1. Attracting Visitors

The first step in this graphic is attracting strangers to your website so they become visitors. Do more website visitors necessarily mean you’ll see more sales? Perhaps indirectly. The really key is attracting the right visitors.

How to Execute:

How do you attract the right visitors? The inbound marketing best practices surrounding persona development, blogging, SEO, and social promotions all apply. 
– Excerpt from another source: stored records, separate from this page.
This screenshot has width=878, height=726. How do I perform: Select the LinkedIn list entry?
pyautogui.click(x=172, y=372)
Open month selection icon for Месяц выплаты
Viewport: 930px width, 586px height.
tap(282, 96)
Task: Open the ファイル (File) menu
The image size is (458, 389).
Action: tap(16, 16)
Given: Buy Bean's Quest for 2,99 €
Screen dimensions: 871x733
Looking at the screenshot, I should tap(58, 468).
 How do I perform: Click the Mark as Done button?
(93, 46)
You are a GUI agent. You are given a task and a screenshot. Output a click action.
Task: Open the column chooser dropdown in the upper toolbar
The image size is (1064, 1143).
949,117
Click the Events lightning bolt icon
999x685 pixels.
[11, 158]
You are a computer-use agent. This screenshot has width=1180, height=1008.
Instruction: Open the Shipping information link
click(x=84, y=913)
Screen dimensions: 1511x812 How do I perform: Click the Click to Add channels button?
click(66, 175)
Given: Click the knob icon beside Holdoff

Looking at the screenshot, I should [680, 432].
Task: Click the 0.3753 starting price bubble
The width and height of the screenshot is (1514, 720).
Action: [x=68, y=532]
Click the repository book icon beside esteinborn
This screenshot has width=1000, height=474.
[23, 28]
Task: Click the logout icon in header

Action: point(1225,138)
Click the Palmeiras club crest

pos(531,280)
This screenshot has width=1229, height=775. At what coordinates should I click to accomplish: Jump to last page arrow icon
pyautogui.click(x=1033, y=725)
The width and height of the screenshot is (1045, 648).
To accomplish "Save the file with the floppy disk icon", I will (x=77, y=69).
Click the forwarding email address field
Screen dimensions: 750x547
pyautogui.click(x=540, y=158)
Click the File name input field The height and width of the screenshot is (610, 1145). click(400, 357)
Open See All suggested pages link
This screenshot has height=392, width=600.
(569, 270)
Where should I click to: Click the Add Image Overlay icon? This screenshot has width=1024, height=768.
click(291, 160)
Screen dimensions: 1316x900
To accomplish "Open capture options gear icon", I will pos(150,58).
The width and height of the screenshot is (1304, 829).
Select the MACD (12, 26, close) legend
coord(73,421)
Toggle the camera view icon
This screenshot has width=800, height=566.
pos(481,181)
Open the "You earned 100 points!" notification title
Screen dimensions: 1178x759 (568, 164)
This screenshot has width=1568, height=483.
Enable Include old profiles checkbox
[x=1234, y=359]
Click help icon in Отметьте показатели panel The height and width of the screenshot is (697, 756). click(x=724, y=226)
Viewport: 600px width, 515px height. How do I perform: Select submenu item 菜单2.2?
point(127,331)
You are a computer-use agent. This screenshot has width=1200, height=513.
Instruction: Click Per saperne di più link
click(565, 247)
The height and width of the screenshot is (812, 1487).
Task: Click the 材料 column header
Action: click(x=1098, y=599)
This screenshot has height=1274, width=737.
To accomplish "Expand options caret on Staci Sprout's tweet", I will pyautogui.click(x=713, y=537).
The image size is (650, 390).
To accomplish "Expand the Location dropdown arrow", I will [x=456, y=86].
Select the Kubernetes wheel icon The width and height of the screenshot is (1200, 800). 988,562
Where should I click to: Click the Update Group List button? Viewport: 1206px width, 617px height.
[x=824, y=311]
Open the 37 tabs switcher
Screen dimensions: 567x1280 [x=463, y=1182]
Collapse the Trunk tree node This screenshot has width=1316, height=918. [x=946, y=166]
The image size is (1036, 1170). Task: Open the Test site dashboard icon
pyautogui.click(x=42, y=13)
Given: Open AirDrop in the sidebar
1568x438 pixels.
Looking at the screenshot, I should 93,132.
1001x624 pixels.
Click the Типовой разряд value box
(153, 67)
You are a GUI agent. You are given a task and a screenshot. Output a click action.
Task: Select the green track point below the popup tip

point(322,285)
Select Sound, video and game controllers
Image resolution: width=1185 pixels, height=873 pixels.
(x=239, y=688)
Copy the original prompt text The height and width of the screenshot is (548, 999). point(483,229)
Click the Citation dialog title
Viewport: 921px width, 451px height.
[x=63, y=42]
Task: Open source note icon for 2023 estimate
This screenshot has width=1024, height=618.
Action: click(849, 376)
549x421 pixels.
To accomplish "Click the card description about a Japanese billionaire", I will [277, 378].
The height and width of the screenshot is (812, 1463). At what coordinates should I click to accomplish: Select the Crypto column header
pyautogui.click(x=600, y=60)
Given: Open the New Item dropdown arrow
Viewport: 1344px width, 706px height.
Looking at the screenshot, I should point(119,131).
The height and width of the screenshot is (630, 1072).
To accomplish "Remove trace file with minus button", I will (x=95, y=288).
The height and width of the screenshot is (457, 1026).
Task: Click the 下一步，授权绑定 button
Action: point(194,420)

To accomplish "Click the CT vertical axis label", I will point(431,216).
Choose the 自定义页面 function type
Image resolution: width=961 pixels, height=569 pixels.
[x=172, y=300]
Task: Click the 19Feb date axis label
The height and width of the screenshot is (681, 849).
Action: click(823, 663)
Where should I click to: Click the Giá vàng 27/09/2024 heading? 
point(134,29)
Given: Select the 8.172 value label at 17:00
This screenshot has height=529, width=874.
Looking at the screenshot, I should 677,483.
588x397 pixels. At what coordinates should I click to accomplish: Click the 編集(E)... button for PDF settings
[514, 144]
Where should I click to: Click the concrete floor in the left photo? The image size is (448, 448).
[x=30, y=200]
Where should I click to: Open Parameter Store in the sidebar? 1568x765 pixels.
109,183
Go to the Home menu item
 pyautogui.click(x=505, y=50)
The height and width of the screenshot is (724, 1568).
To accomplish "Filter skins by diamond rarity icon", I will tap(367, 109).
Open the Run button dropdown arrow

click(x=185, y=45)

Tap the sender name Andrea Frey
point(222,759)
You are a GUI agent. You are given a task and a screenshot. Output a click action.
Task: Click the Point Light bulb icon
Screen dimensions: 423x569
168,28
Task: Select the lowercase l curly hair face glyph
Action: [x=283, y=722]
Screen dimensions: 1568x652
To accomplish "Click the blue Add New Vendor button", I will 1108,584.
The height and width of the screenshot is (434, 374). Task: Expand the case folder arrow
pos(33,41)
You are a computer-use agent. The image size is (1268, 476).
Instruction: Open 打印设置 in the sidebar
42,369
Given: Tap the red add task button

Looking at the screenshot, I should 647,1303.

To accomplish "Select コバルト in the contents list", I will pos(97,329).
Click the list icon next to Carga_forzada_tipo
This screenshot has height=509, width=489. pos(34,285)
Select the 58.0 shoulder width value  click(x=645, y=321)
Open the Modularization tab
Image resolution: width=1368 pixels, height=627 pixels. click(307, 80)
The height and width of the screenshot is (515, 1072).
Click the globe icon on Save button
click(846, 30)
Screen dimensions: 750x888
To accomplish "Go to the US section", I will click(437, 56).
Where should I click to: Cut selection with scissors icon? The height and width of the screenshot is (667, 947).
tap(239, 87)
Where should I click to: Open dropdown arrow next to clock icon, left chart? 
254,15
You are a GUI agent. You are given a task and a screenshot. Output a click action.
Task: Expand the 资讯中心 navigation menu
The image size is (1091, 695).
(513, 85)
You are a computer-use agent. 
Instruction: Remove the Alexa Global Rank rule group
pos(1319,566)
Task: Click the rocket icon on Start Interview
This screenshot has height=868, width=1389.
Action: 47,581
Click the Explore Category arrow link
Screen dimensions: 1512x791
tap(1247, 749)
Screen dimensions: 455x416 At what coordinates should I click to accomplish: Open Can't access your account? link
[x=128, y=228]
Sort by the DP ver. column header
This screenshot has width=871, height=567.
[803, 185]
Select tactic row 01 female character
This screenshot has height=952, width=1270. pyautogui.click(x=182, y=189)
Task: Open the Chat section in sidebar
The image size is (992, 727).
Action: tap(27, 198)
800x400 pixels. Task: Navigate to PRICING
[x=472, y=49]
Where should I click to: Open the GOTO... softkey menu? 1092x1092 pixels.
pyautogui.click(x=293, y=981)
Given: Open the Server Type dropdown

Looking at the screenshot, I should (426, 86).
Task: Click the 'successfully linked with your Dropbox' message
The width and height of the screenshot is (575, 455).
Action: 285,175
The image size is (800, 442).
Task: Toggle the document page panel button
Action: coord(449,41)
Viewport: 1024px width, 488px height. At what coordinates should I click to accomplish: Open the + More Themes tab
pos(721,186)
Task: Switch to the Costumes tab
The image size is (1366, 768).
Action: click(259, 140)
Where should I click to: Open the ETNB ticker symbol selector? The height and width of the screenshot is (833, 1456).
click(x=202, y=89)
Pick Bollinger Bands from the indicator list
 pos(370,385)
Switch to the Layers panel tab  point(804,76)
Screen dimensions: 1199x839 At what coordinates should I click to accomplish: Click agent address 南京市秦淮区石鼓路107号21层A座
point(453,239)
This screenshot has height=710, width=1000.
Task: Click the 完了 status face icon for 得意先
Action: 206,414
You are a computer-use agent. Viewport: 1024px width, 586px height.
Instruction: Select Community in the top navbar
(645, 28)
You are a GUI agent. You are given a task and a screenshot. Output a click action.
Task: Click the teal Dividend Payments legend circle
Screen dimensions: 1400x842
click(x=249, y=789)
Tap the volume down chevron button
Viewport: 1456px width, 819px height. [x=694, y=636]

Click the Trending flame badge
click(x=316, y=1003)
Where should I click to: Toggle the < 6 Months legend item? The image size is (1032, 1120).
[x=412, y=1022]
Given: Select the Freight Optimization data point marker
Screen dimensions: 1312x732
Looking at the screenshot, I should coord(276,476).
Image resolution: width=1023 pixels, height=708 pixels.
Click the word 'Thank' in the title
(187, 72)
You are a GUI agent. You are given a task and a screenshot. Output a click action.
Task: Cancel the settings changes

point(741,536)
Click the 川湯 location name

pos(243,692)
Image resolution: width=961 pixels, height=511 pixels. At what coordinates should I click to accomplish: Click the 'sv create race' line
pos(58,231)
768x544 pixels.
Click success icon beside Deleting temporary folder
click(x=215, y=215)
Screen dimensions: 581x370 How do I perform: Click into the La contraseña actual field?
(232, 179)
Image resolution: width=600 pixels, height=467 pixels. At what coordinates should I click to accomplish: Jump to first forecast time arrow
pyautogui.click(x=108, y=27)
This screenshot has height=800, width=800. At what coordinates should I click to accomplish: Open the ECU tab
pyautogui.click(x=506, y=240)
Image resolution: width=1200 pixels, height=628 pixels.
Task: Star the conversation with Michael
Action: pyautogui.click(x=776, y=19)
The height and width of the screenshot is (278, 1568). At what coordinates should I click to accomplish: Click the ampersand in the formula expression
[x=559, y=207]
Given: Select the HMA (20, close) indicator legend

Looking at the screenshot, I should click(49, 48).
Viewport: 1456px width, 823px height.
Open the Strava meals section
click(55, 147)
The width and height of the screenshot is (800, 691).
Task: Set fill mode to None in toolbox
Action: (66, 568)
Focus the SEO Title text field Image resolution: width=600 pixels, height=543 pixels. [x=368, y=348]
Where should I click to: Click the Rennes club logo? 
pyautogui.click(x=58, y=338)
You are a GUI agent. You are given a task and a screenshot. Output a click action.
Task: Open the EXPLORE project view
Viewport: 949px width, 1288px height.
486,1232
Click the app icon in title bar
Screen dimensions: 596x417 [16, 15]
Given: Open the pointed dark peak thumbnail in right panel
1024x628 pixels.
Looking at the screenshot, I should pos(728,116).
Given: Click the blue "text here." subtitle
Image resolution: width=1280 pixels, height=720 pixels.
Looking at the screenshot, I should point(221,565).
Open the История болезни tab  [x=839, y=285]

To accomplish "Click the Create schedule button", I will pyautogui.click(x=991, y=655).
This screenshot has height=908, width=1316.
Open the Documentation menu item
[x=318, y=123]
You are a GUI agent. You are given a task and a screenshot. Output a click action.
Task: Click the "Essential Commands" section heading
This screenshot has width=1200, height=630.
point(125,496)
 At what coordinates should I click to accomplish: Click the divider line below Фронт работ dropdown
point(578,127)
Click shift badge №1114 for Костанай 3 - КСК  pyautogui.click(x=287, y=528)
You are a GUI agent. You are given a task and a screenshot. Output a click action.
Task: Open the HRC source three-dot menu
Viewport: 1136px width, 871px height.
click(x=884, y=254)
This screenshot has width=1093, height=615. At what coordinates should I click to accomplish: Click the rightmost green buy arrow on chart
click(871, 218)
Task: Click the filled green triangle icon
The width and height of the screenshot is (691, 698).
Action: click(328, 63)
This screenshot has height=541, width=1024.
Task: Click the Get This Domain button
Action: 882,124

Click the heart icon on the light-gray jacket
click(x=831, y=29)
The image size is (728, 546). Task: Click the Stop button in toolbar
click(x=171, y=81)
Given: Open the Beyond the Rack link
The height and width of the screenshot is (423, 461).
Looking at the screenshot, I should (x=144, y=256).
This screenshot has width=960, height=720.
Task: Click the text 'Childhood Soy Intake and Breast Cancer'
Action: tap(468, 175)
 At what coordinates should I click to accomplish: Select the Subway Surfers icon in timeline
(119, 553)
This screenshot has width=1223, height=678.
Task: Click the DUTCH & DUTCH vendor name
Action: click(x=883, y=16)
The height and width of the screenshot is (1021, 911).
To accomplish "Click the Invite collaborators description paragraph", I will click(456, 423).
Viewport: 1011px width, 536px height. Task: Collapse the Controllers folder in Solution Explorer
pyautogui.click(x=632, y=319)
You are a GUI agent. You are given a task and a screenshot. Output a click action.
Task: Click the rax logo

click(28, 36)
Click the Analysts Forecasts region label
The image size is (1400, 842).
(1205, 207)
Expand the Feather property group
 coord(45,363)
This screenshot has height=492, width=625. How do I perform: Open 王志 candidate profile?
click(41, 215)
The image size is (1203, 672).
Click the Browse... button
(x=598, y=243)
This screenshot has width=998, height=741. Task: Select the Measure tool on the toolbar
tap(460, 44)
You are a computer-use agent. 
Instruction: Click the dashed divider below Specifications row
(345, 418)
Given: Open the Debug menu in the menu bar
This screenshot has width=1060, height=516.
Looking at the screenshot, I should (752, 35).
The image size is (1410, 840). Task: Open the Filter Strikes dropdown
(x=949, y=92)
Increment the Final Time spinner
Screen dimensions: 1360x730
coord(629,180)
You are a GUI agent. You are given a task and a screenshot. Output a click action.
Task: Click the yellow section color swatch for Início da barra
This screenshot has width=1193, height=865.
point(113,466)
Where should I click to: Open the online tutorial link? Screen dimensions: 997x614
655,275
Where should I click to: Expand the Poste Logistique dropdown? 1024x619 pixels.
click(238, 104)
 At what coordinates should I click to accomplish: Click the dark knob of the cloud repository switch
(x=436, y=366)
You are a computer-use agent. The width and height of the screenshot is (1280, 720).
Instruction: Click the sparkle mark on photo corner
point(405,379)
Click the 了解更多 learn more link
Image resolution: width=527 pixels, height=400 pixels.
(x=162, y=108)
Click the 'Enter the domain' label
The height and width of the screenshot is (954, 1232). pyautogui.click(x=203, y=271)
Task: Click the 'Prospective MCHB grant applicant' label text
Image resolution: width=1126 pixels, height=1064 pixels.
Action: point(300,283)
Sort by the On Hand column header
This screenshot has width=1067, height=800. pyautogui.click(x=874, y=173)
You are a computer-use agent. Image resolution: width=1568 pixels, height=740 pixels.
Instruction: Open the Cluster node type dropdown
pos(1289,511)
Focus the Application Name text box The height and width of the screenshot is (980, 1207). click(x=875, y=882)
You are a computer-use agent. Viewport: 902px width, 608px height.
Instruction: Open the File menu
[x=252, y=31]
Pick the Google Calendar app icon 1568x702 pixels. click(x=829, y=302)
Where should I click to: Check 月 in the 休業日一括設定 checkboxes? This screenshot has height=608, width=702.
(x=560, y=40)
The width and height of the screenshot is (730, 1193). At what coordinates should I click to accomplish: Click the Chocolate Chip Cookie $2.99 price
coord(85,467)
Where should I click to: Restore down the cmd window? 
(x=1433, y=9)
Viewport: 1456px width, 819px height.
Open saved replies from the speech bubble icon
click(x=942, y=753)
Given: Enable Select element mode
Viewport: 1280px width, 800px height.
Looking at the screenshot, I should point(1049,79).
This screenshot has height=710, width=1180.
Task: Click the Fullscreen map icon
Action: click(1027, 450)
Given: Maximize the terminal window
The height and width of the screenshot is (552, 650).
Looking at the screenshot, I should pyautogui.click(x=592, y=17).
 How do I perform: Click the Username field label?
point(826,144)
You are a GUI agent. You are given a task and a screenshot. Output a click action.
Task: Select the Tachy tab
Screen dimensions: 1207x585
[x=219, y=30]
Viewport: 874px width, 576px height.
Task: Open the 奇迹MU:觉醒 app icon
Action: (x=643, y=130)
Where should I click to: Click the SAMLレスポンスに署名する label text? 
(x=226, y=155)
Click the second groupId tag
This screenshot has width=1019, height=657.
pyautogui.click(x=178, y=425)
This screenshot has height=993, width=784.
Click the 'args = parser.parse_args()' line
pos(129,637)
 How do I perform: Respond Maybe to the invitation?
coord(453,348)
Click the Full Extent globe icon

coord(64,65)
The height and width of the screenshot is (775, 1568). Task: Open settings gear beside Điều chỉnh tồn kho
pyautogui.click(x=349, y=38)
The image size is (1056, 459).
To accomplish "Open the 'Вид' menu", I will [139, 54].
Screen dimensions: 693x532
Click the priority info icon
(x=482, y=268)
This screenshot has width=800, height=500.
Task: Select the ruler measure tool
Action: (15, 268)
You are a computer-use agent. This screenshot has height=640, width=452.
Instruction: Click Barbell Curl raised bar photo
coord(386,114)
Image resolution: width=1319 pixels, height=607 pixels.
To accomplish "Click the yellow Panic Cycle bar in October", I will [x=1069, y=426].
  • Develop Personas: If you haven’t defined your buyer personas, the individuals with the issue that your product or service solves, how can you hope to attract them to your website?
  • Optimize for Search: Because 44% of online shoppers begin by using a search engine, getting found in search results is critical for every business. 
  • Get Blogging: As the backbone of Inbound Marketing, your blog helps you attract visitors searching for solutions tho the problem that your company solves.
  • Promote on Social Media: Social proof is growing more important every day. If your social posts are seen and shared by others, it helps send like-minded individuals your way.

2. Convert Leads

Of course, if you can’t gather any information about site visitors, you aren’t like to see many of them become customers. That’s why the inbound methodology’s second step is converting visitors into leads. This step uses conversion paths, made up of calls to actions, landing pages, and forms.

How to Execute:

When creating conversion paths, it’s essential to have visitor-centric offers that are well-aligned to the buyer’s pain points at different stages of their journey: Awareness, Consideration, and Decision. You’ll need well-optimized CTAs and Landing Pages to assist the conversion process and you will need to ask the right questions on forms to make sure you have qualified leads. 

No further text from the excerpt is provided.